On the tour, Maroon 5 will mix songs from its chart-topping new album, "It Won't Be Soon Before Long," with favorites from its 2002 breakthrough, "Songs About Jane." The five-man band's debut release, the Grammy Award-winning "Jane" has sold 4 million copies in the United States and another 6 million around the world, where it topped (or nearly topped) the charts in 35 countries.

But even with some loud jams and rude guitar solos to spice up its shows - along with Levine's solo acoustic version of Guns N' Roses' "Patience" - Maroon 5 isn't about to leave its polished, radio-friendly blend of pop, rock and R&B behind.

The band owes its success to "She Will Be Loved," "Sunday Morning," "This Love," "Makes Me Wonder" and other hit songs that blend pop smarts and blue-eyed soul into a winning formula. Never mind that Levine maintains he gives little forethought to how his band's songs will sound:

"I'm not a very specific thinker when it comes to the music.

"There's no rhyme or reason to why certain decisions are made. We just do what feels right. Naturally, that I just like to ramp up the energy in a chorus; it makes it shine."

What Levine and his bandmates are specific about is that they must believe in their songs from start to finish, and that they not let their enthusiasm lag.

"The momentum of what you're doing is really important," he said. "You need to love it throughout the entire process, even if it's driving you crazy. You have to think 'I'll get to the end of this, and it will be a great finished product.'

"If you lose faith in it, it dies. At the end of the day, you need to be in love with it. Otherwise, it will be mediocre - and it will show in the music."

More than many bands, Maroon 5 proudly wears its influences on its sleeve.

On its new album, the song "Not Falling Apart" suggests that the group - which also features guitarist James Valentine, vegan bassist Mickey Madden, jazz-inspired keyboardist Jesse Carmichael and ex-Gavin DeGraw/B-52s drummer Matt Flynn - are all fans of The Police's landmark 1983 album "Synchronicity."

Another new number, "Little of Your Time," pays homage to both Prince and Hall & Oates, while Levine credits Herbie Hancock's classic 1973 jazz-funk album "Headhunters" for the percussive textures featured on several songs. The trick for Maroon 5, as for any still-developing young act, is to display reverence to their influences while adding to - rather than merely mimicking - their work.

"I think we're definitely doing a little of both on this album," Levine said. "But at the end of the day, it's best to blur the lines of when that's happening and not have such a specific moment. We're not perfect and we sometimes take liberties and go a little too far. But we also have our own sound that pokes through."

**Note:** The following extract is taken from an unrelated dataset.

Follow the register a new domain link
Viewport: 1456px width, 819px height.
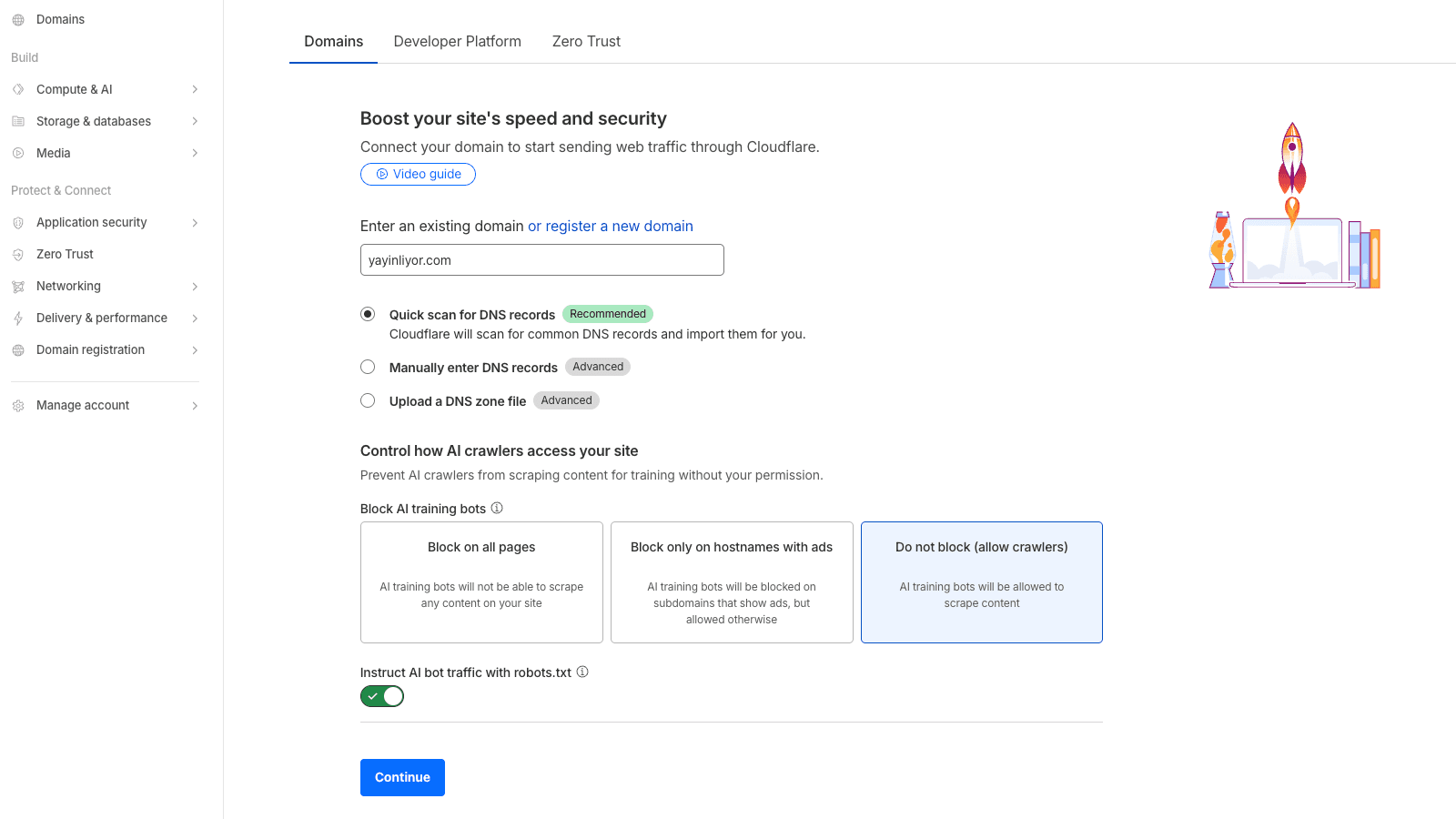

That sound has brought Maroon 5 two Grammy Awards (one in 2005 and another last year), made its members rich and earned them recent praise from Rolling Stone and Billboard. But it has also made the band the subjects of some less-than-flattering reviews.

The indie-rock-championing Web site Pitchforkmedia predicted Maroon 5's fall tour will "smother North America in a downy pillow of soft rock," while the Village Voice dismissed the band's new album as being "clearly designed solely for 14-year-old girls." Levin, not surprisingly, bristles at his detractors.

"I'm a human being - it hurts," he said. "But I've got the world on my side and a couple of ... (insert word that sounds a lot like 'glass pole') critics who have decided not to like us.

"I think longevity is important, because I want to show people. I don't know if we'll break up in a year or not, but the longer you stick around, the more people respect you for not being a flash-in-the-pan. And I know we're good enough to stick around as long as we want."